The Tree of Life


This bubble of time in the sea of eternity is not our ultimate destination. This life is the illusion, and what follows, when we are freed from the bounds of time and space, is the reality.


Shagbark Hickory


The tree of life was there in the garden. It was available to us until God “cast us out of the garden” and closed us off from it, so the story goes. Why?

I think there is intention to the fact that He let us know that the tree of life was there and we could eat of it. Conceivably, we could have chosen to eat of the fruit of the tree of life, instead of the fruit from the tree of the knowledge of good and evil.

(Notice that it was not a “tree of knowledge” but a tree of the knowledge of the difference between good and evil.)

I began thinking about these things one day as I was contemplating the slow unwinding of my own body. At the age of 56, I can feel it. I have creaks where I used to have full range of motion. Digestion used to work a lot better than it does. I get tired, but I can’t sleep. My eyes get dry and irritated. The list is getting longer as the years go by of the things that do not work as well as they once did.

This degeneration is the life we know. We see it in nature too. Unless we tend to our gardens, they get overrun with weeds and stop producing desirable things. Buildings and mountains crumble alike.

The second law of thermodynamics, as far as I understand it, suggests that energy evens out over time and will, eventually, no longer sustain dynamic change that is necessary for sustaining the world as we know it. The cycles that seem to work like clockwork will wind down and, eventually cease to wind up again.

Dust to dust is our destiny in this life, but, we sense that there is more. CS Lewis called this sense, Joy, “an unsatisfied desire which is itself more desirable than any other satisfaction.” I call it a longing for something that we cannot grasp, and which, the longing of which, nevertheless, is more satisfying than any material thing. Mitch Teemley calls this same thing a hunger for a flavor that doesn’t exist.

The story of Adam and Eve is the story of a distant glimpse at Eden and of the possibility of the tree of life. But “we” chose to want to be like God, which we thought the understanding of the difference between good and evil would make us. We chose choice, the ability to captain our own ships, at the expense of Eden and life.*

We still choose choice, though we can denounce it. In denouncing it, we choose God. And that is where the longing for Eden, for Joy, for the flavor we cannot taste, comes in.

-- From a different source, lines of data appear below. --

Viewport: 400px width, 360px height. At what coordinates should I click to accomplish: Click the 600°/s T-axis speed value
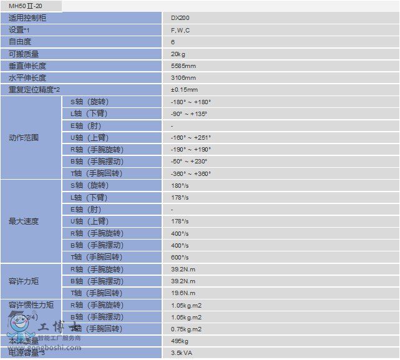(x=180, y=258)
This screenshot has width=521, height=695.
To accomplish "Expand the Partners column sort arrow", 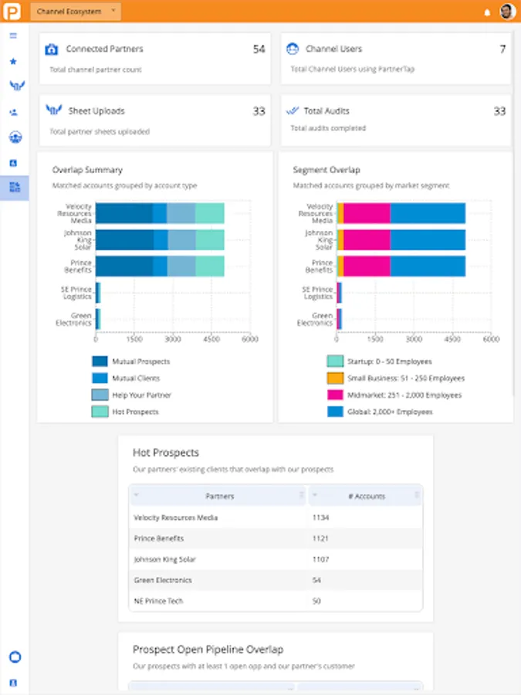I will [x=137, y=496].
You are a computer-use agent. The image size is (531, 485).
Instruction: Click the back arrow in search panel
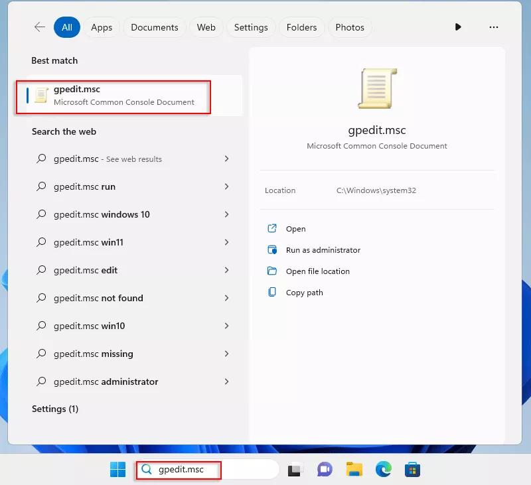pyautogui.click(x=40, y=27)

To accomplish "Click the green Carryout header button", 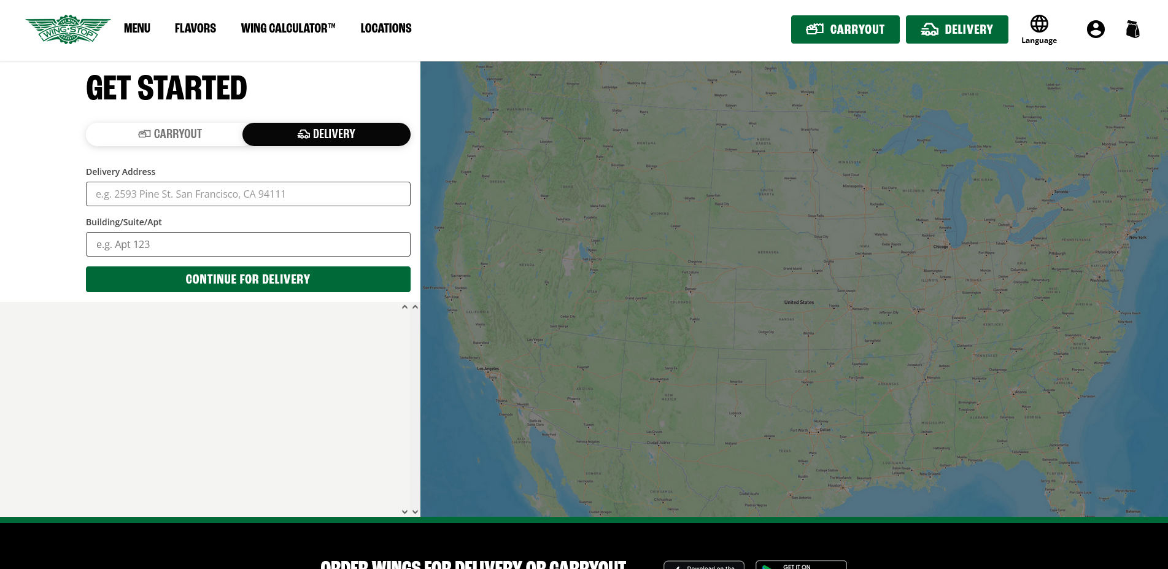I will coord(845,29).
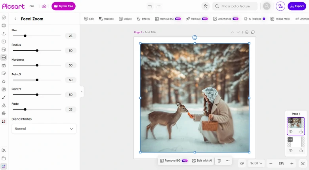Screen dimensions: 309x170
Task: Click the invite collaborators icon
Action: (205, 6)
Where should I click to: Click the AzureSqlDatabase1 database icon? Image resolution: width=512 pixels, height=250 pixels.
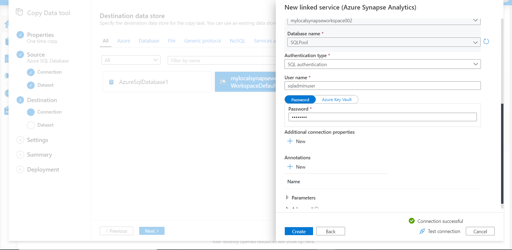pos(111,82)
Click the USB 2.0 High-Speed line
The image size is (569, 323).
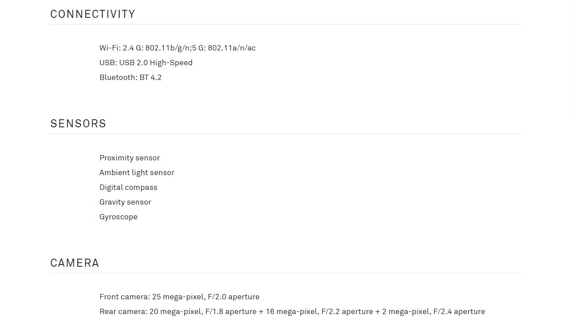pyautogui.click(x=146, y=63)
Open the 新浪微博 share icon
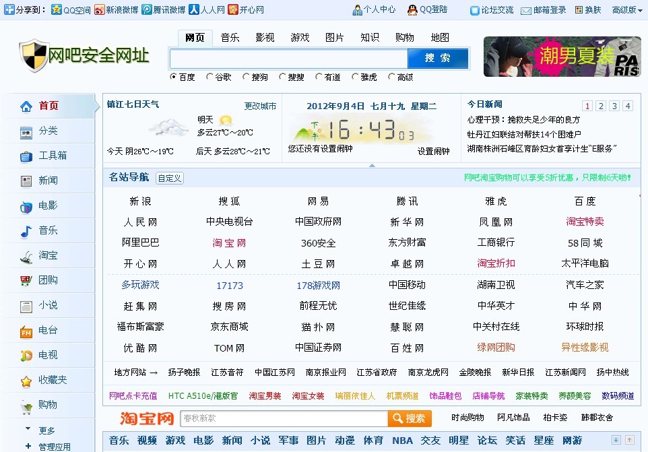 (100, 9)
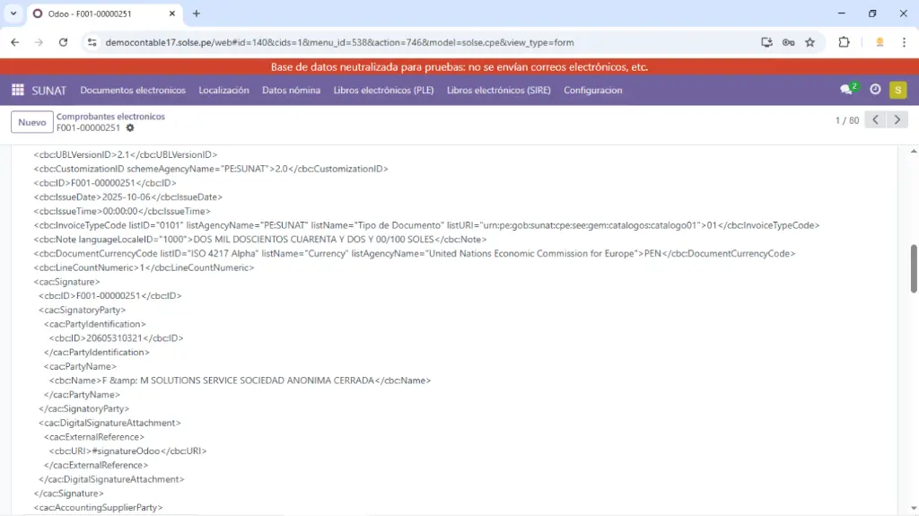
Task: Click the Nuevo button
Action: [31, 122]

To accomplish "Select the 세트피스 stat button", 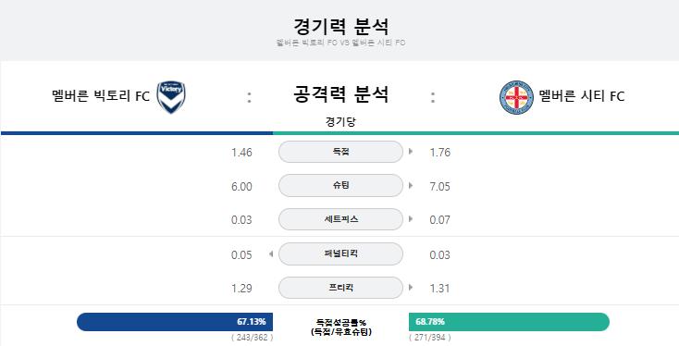I will click(340, 219).
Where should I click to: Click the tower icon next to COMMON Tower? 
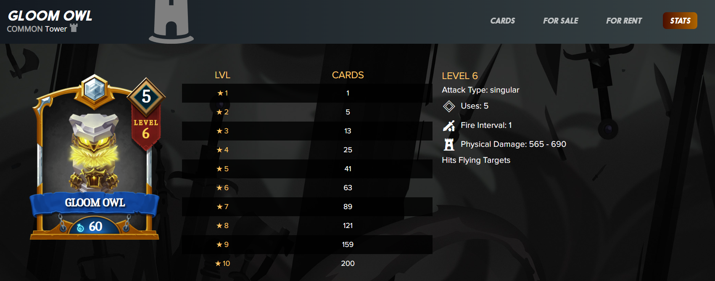coord(74,28)
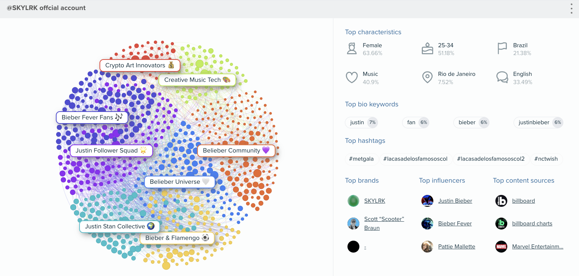Click the heart interest icon beside Music
This screenshot has width=579, height=276.
(x=352, y=77)
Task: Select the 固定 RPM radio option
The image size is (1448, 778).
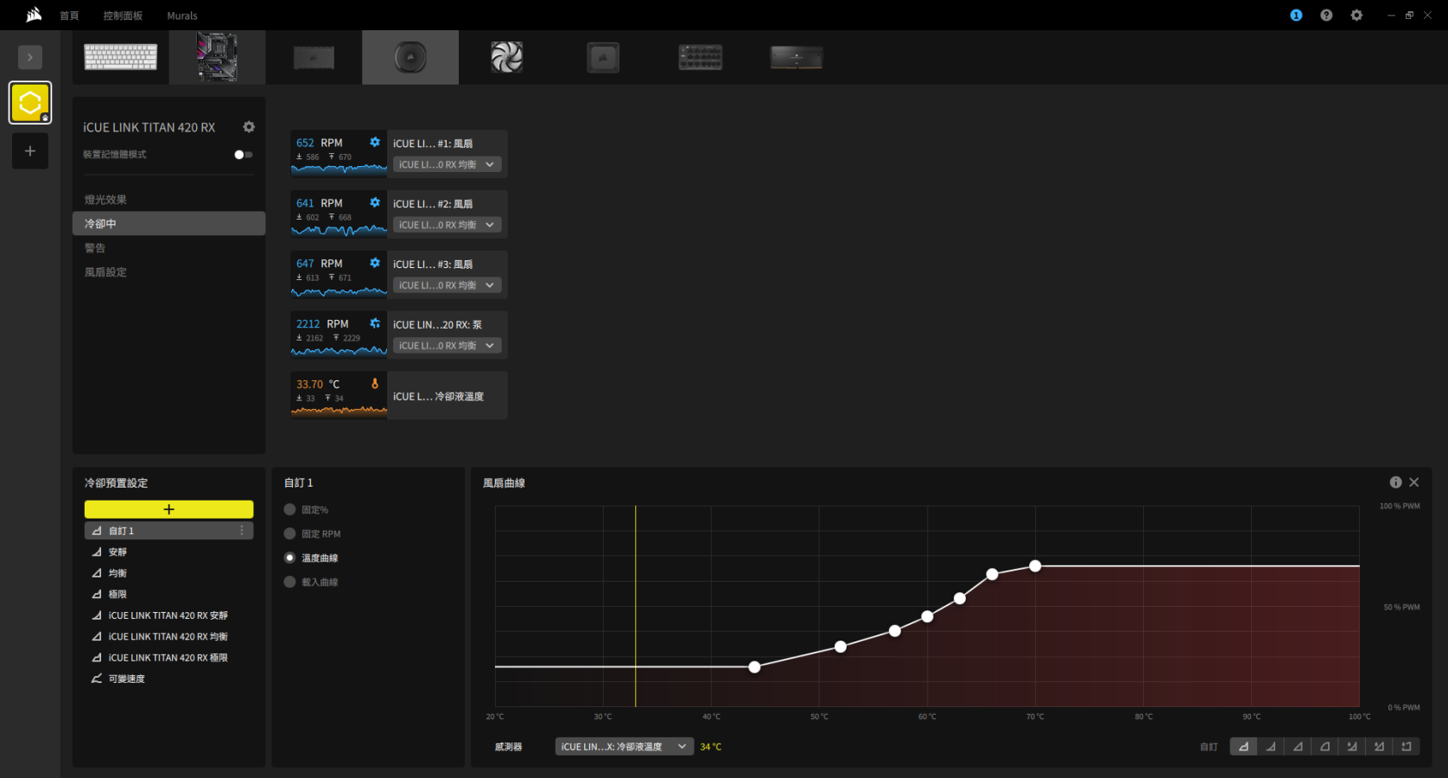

We are mired in this world in which we appear to captain our own destiny, but it is an illusion. We will die. Death will end our choice. Our knowledge of the difference between good and evil and our ability to choose between the two will lapse into timelessness. We will be stuck, at that point, with whatever choice we have made, or were making.

In the end, we are meant for eternity. This bubble of time in the sea of eternity is not our ultimate destination. This life is the illusion, and what follows, when we are freed from the bounds of time and space, is the reality.

That reality will either be in harmony with God, in His presence, enveloped in His love with His nature coursing through us, or we will be eternally burning in opposition to God, eternally set against Him, gnashing our teeth at God.

When the bubble of this life bursts and we are exposed to eternity, when we taste of the tree of life, there will be no going back. When we eat of its fruit, our eternity will be forever etched where we stand at that point.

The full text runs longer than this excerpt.